There is also the more general question of what we imagine scientific biography of this kind is for. One common theory draws a sharp distinction between literary and scientific life stories. The literary life is individual and unique: had Shakespeare, Austen or Joyce not lived, no one else would have written Hamlet, Emma or Ulysses. In science, by contrast, it is only a matter of chronological priority: if Einstein had not discovered relativity, then before long someone else would have done so. In this sense, the scientific biography is really about science: the apparent subject is merely a vehicle for the theory and the biography of Hodgkin merely an episode in the history of crystallography. Yet the more the rhetoric of scientific discovery is recognised as being crucial, and the more we see that no one else’s theory of relativity could ever have been exactly the same as Einstein’s (with all the consequences that would have followed from that), the more important the individual scientist must become as a focus of historical attention. How and why did they come to think and write as they did? How (and how plausibly) did they frame the speculations and theories we now treat as ‘fact’? Why did Hodgkin come to work on these particular crystalline structures in her own particular way? And why did crystallography become an area of achievement that admitted women as its stars?

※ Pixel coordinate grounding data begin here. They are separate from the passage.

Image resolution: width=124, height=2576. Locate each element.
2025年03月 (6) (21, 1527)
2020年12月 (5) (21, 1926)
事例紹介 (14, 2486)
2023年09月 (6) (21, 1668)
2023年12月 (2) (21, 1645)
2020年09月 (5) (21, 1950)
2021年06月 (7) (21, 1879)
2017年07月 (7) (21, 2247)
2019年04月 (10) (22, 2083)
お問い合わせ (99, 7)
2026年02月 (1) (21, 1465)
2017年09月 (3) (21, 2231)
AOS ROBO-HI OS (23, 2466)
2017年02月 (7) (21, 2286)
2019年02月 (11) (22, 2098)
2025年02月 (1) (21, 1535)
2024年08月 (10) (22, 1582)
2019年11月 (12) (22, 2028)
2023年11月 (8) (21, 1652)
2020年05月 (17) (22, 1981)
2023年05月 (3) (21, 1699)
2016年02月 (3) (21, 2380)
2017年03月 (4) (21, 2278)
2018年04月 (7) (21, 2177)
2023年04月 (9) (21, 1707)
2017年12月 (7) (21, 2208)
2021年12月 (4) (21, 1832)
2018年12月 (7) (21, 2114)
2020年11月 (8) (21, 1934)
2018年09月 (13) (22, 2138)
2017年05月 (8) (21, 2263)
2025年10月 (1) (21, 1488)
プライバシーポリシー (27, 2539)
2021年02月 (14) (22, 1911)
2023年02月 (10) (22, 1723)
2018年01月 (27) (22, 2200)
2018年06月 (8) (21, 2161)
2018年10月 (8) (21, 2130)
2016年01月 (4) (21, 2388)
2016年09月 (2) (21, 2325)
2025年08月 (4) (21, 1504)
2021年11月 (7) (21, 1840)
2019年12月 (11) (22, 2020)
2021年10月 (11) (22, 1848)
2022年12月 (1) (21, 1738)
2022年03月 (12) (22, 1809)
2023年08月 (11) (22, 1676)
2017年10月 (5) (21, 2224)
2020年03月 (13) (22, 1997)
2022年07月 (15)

When Hodgkin was in hospital, close to death, her younger son, spotting the expertise, and gender, of several of the visitors gathered round her bed, is supposed to have asked: ‘What is the collective noun for women professors of crystallography?’ Why so many? And what, if anything, did his mother have to do with that phenomenon? Ferry tends to duck these questions. But she hints at a variety of answers: from the qualities demanded of successful crystallographers (extraordinary dexterity, immense patience and a very high level of narrowly technical skill – still traditionally ‘female’ virtues) to the part played by Hodgkin herself as role model and patron to generations of female followers. That, of course, is how academic genealogy regularly works, and how women – once they get a foot in the door – colonise new subjects. In Hodgkin’s case, however, one cannot help feeling that her 15-year absence from all committees, during what should have been the most politically powerful stage of her career, made her a much less effective patron of other women in the field than she might have been; and one cannot help suspecting, too, that her own single-mindedness did not encourage her to look after, as assiduously as she might, those struggling up behind. As Honor Fell had earlier remarked of career patterns in science (and particularly their incompatibility with marriage): ‘he travels fastest who travels alone.’